I'm digging the fit of that suit, but it looks very modern. Not that that's a bad thing. Again, dig the fit. Is it custom?
The biggest problem in my opinion are the low (compared to most Edwardian suits, that is) button stance, but I think that it's definitely passable if matched with the right accessories.
You kept the spectator shoes and roundel sunglasses modestly quiet. We have a saying in the UK when something comes together as good as this. Don't ask me to translate it though, look it up for yourself, and please tell me that you top that summer suit with a panama fedora.
New JC Penney suit.
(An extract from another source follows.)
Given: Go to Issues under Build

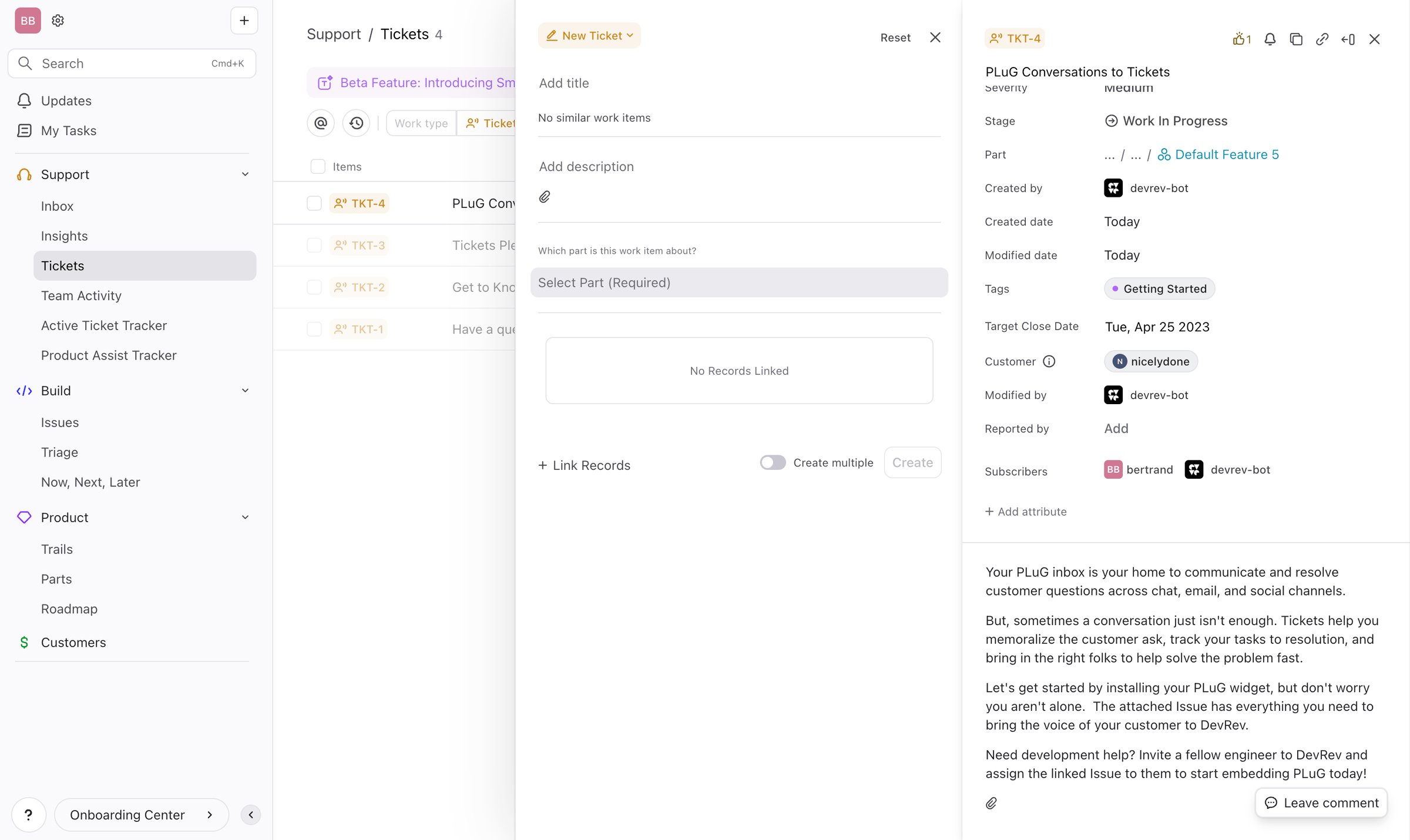Looking at the screenshot, I should click(59, 422).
Vintage tie & shirt.
True, a lot of styles were around during the Edwardian/turn of the century era, not just the high three or four (or one!) buttoning.I have seen some advertisements that show a very low button stance but it is mostly on 2 button jackets.
http://www.vintagedancer.com/wp-content/uploads/2010/05/edwardian-men-day-suit-194x300.jpg
Recently picked up this nifty suit at a thrift store. Light peach (or apricot?), light-weight wool, early '50s, "Designed by Daroff." Was a 43L, so I had to take the chest in about 11/2"; may have to take the waist in a tiny bit. I asked the clerk if there was a discount on the suit, to which he replied no, but then took off 10% anyway. Wore it on Monday, and got some compliments at (of all places) Bloomingdale's.